2,4-D may be used to kill emerged S. hermonthica or to prevent it from maturing and setting seed in sole-crop cereals, but not where mixed with legumes. Pre-emergence treatment with chlorsulfuron and other sulfonylurea herbicides has proved selective in sorghum and maize in some experiments (e.g. Babiker et al., 1996), but practical field use of these herbicides is likely to depend on combination with herbicide-tolerant crop varieties. For instance, Abayo et al. (1996) report the useful selectivity of imazapyr and chlorsulfuron applied into the planting holes with seed of maize genetically engineered for tolerance of acetolactate synthase-inhibiting herbicides. In a similar study, Berner et al. (1997) applied the herbicides imazaquin and nicolsulfuron to the maize seed before sowing. It is likely that glyphosate will become a useful tool for post-emergence control of S. hermonthica in glyphosate-tolerant maize. It is less likely, however, that herbicide-tolerant varieties of sorghum or pearl millet varieties will be developed.

Biological Control

The reduction in seed production from gall-forming Smicronyx spp. is often substantial (e.g. Kroschel et al., 1995; Traore et al., 1995), but there has been no successful development of a biological control programme based on these weevils. Attempts to introduce Smicronyx albovariegatus (and the moth Eulocastra argentisparsa) from India into Ethiopia apparently failed. Meanwhile, conclusions from a mathematical modelling project have suggested that Simicronyx spp. would in any case be unlikely to have a significant impact on Striga population dynamics (Smith et al., 1993).

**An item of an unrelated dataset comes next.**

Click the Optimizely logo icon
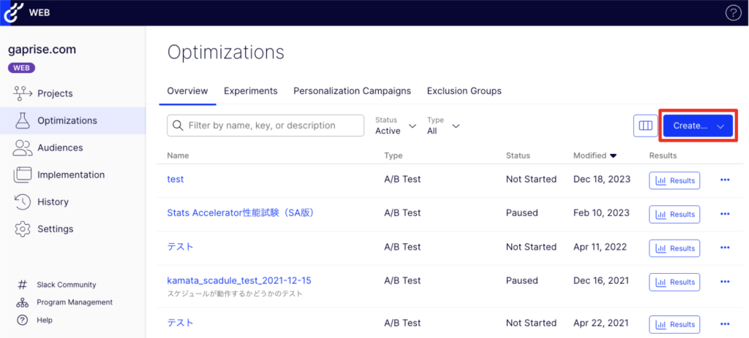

There is now rather more interest in the use of soil pathogens as mycoherbicides, especially Fusarium spp., including Fusarium nygamai (Sauerborn et al., 1996), Fusarium oxysporum (Ciotola et al., 1995; Kroschel et al., 1996), Fusarium equiseti (Kirk, 1993), Fusarium semitectum (Abbasher et al., 1996) and Fusarium solani (Kroschel et al., 1996). However, further work is needed before a reliable economic treatment is developed.

Integrated Control

As virtually none of the treatments described above is likely to achieve complete control, integration of one or more is essential for any substantial reduction of the problem. Furthermore, such integrated treatments will almost certainly need to be repeated over a number of years for long-term control. Parker and Riches (1993) propose a range of programmes depending on the initial density of the problem, involving various combinations of rotation, varietal selection, soil fertility enhancement and mixed cropping, supplemented in all cases by hand-pulling, herbicide application or other techniques to prevent seeding.